The piece goes on to note that it is "difficult to discern the precise nature" of the Atlantic Council's relationship with the Bongo regime, and questions if someone from the government (or someone on behalf of the government) has donated money to Atlantic Council.  The authors say that until these questions are answered, the "credibility of one of Washington's most venerated think tanks will remain in question, and its Global Citizens Award will remain a joke."

In what appears to be pushback from the think tank, Foreign Policy issued a correction at the end of the article saying that a previous version of the article noted that the Atlantic Council does not publicly disclose all of its funders, or the size of their donations (found here).  However, many think tanks say that they publicly disclose all of their donors, when it practice, many do not.

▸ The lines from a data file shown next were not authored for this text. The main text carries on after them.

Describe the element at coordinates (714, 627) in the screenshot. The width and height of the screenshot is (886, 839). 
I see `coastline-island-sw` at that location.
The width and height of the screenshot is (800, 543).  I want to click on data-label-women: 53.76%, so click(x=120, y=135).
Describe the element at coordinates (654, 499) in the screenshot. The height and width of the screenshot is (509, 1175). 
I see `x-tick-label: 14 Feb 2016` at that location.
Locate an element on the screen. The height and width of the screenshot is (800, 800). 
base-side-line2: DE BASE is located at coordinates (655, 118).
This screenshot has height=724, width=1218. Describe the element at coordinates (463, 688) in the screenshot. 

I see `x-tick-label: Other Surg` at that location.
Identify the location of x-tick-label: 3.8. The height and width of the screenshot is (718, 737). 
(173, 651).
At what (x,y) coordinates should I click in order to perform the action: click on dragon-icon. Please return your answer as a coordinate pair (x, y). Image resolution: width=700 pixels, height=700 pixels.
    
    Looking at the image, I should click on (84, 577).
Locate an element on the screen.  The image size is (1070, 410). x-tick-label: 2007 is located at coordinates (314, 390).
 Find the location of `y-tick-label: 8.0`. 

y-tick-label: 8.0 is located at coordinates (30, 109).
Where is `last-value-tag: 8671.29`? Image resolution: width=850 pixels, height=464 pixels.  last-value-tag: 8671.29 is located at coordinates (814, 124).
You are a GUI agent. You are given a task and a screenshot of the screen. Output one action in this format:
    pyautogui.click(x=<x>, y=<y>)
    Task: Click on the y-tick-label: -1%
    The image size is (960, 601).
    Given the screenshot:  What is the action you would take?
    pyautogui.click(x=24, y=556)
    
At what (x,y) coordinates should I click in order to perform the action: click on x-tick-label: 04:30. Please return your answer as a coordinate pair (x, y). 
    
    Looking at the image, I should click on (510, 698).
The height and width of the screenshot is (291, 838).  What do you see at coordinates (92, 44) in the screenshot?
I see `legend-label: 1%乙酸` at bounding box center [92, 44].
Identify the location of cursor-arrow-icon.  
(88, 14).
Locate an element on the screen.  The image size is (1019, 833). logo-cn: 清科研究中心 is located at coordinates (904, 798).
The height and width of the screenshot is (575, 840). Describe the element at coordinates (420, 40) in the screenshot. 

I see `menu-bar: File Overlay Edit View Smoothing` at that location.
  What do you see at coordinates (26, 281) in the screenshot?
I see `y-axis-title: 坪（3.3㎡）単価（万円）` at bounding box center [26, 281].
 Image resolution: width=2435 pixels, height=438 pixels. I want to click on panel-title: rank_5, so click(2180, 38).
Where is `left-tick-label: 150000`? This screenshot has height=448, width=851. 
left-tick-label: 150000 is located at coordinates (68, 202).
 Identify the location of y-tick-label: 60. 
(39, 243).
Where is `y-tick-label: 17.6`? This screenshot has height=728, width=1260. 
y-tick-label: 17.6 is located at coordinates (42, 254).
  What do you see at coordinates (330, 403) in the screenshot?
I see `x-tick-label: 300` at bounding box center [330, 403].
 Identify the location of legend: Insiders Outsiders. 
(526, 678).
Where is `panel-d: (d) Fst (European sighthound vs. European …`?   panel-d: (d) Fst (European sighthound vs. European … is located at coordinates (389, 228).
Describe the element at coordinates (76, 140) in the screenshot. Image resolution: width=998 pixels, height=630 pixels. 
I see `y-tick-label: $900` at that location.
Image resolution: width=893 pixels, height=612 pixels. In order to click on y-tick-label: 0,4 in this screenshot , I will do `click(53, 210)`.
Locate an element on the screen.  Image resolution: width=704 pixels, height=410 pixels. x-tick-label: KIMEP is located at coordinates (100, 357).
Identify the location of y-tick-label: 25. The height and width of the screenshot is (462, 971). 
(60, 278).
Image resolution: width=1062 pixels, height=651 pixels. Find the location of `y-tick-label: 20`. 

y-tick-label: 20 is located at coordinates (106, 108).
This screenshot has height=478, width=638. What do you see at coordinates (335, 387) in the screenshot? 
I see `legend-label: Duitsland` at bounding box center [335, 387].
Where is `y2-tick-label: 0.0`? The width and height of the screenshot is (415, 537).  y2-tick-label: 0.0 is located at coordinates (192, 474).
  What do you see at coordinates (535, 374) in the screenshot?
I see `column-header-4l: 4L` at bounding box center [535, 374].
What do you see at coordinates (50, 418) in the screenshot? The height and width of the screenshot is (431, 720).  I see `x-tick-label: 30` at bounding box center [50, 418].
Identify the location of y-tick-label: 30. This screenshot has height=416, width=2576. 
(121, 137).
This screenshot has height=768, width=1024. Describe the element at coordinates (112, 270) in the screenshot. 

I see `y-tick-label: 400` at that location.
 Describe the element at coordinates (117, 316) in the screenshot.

The Telegraph also wrote about this issue on September 11.

Here is an Atlantic Council statement on President Ali Bongo Ondimba not being able to accept the award this year.

But the Gabonese President was able to make it to the think tank earlier in 2016 for a breakfast to honor him.  And he also gave a keynote speech at the think tank in 2011.

Here is a Human Rights Foundation (HRF) letter sent to Atlantic Council saying that HRF is "unaware" of the qualification of a Global Citizen Award but "unless kleptocracy, nepotism, and repression are given high marks," giving the award to Ali Bongo is a "monumental mistake."

Think Tank Watch should note that it is not illegal for think tanks to take money from (most) dictators, although some may consider it ethically questionable.  And as previously reported, Gabon funds US think tanks.